E se a sua verdadeira falha fosse o orgulho?
Olhou pela janela, sem ver realmente a cidade que desfilava do outro lado. Pensou no seu casamento, terminado há tanto tempo. Benjamin fora um protegido do seu pai, um homem sossegado, mais sisudo do que justificava a sua idade. Estudara certa vez para se tornar clérigo, mas, quando conheceu o seu pai, não passava de um professor pobre. O seu pai oferecera-lhe trabalho no lar e um quarto na sua casa. Temperance tinha dezasseis anos quando aconteceu. Era tão jovem! Benjamin era maduro e aprazível de cara e o seu pai aprovava-o. Parecera-lhe natural casar com ele.
Fora suficientemente feliz no seu casamento, não? Certamente, teria sido assim porque Benjamin era um bom homem, um homem afável. E fora delicado no seu leito conjugal, durante as poucas ocasiões em que se mostrara apaixonado. Benjamin acreditava que o amor físico era um ato sagrado entre marido e mulher. Algo para se fazer de forma ponderada e sem regularidade exagerada. Aliás, a única ocasião em que esteve próximo de se irritar com ela foi quando Temperance lhe sugeriu que talvez pudessem concretizar o seu elo físico com maior frequência. Benjamin deixara-lhe bastante claro que uma mulher que desejava sexo era uma criatura merecedora de pena.
Soubera, mesmo nesse momento, que havia algo errado na sua composição. Que tinha ânsias que precisavam de ser vigiadas. E, mesmo assim, quando se viu confrontada com a tentação, cedera quase sem resistir. John era um advogado jovem alugando aposentos perto da sua casa. Temperance franziu a testa. Naquele momento, quando tentava recordá-lo, tudo o que conseguia recordar era como as costas das suas mãos eram peludas. Outrora, quando era mais jovem, parecera-lhe um sinal excitante de virilidade. Achou-se perdidamente apaixonada, movida por um determinismo trágico que lhe parecera irresistível e que mal recordava. Na tarde em que cedera, Temperance lembrava-se de pensar que morreria, que adoeceria e perderia a vida, se não se deitasse com John.
Fizera-o e a sua vida desmoronara-se.
Regressara do quarto miserável que John alugara, encontrando Benjamin, o severo e belo Benjamin, expirando o seu último fôlego. O peito fora-lhe esmagado pelas rodas de uma enorme carroça de cervejeiro. Não recuperara sequer os sentidos antes de morrer. Temperance não recordava grande coisa depois disso.
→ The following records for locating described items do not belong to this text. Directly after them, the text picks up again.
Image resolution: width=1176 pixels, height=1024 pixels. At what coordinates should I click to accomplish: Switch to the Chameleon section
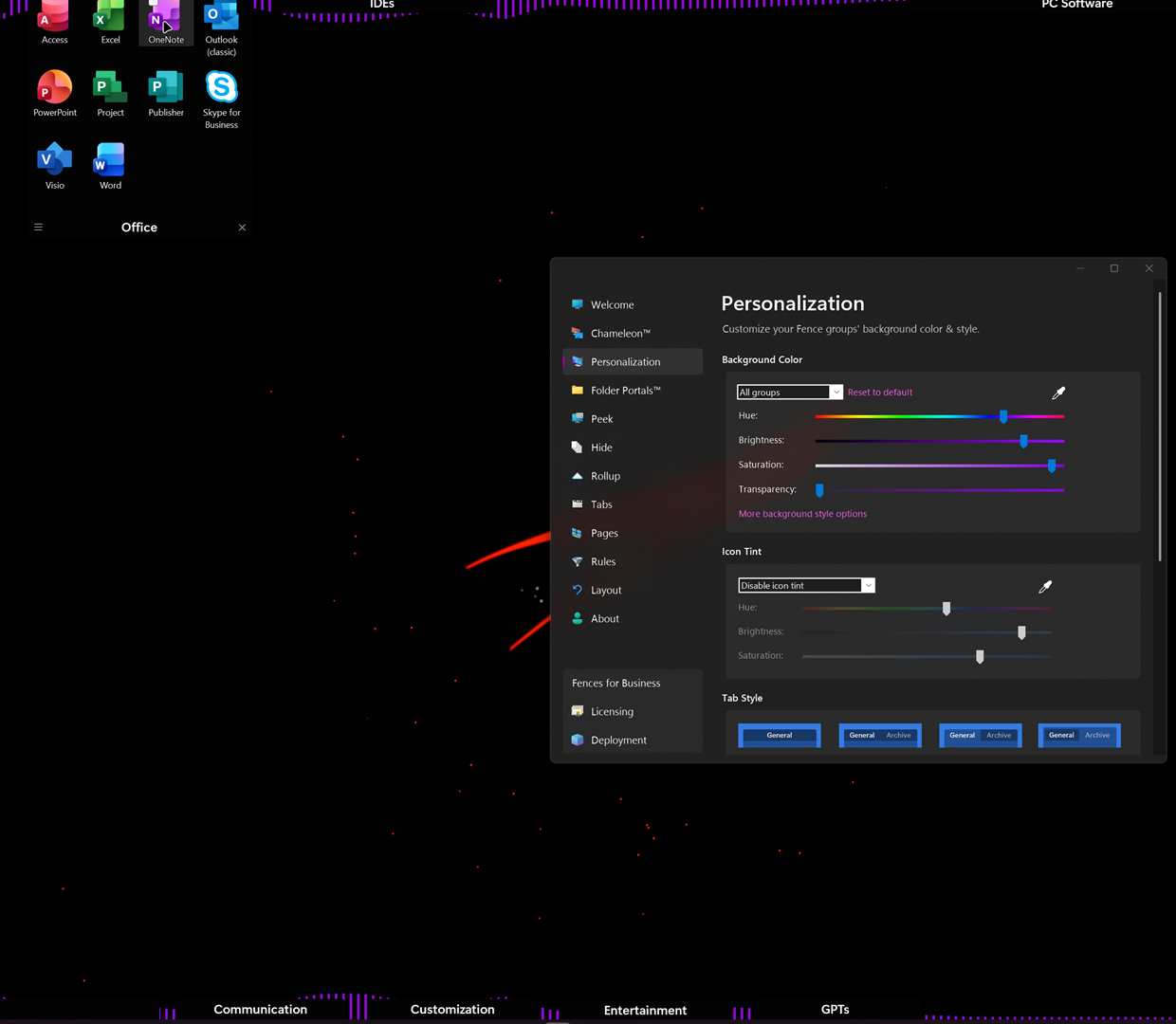(x=620, y=334)
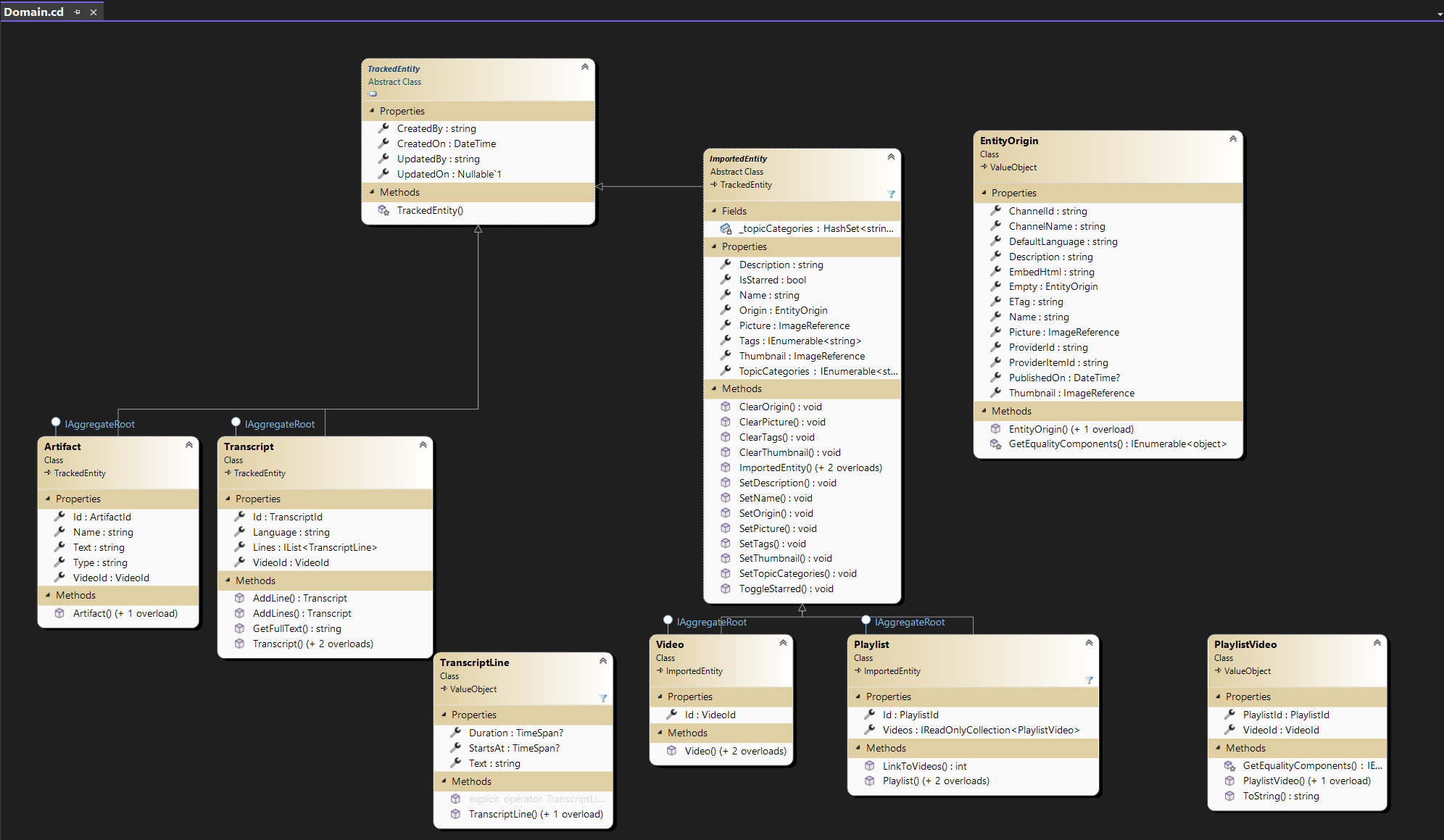Click the _topicCategories field icon

726,229
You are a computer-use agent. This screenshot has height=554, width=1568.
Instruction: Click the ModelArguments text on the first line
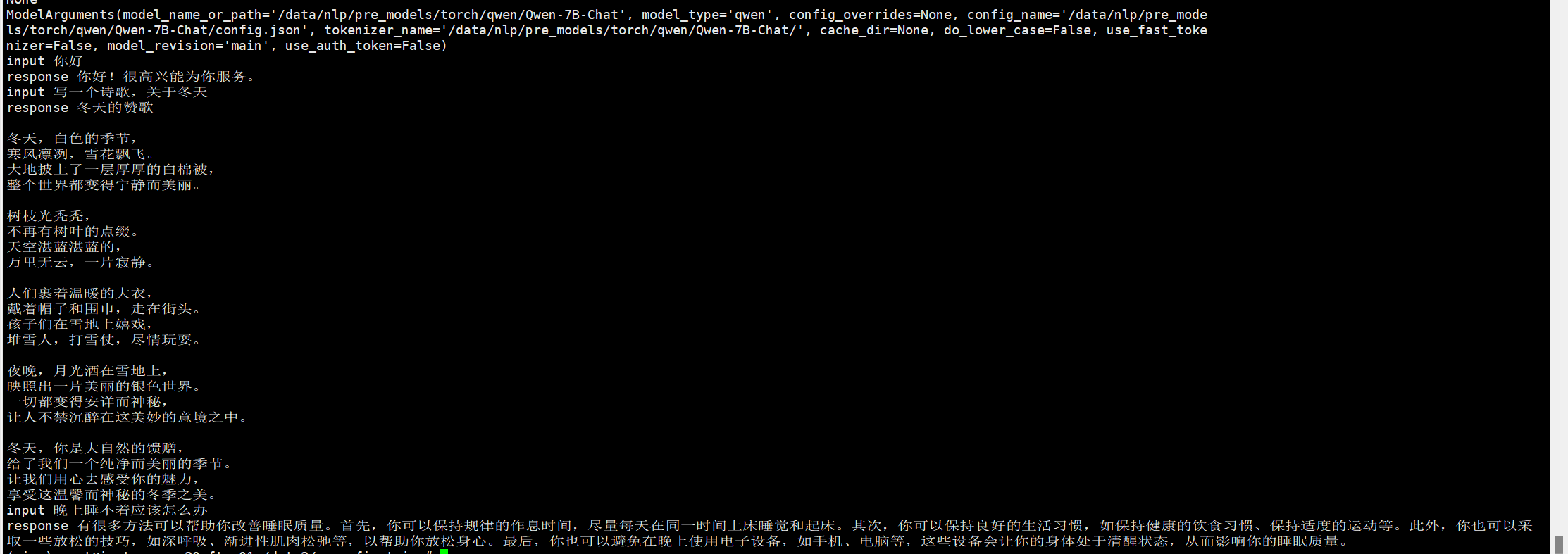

A sua família ocupara-se do funeral de Benjamin, zelando também por ela e confortando-a. Semanas depois, descobriu que John tinha deixado os aposentos alugados sem sequer se despedir.
Não lhe importara.
Desde então, esforçara-se para esconder o seu pecado e a tentação da luxúria. Ter-se-ia tornado uma hipócrita enquanto o fazia? Desejara o conforto dos braços de Caire, mas estivera de tal forma envolvida com os seus próprios demónios que não se preocupara com os sentimentos dele.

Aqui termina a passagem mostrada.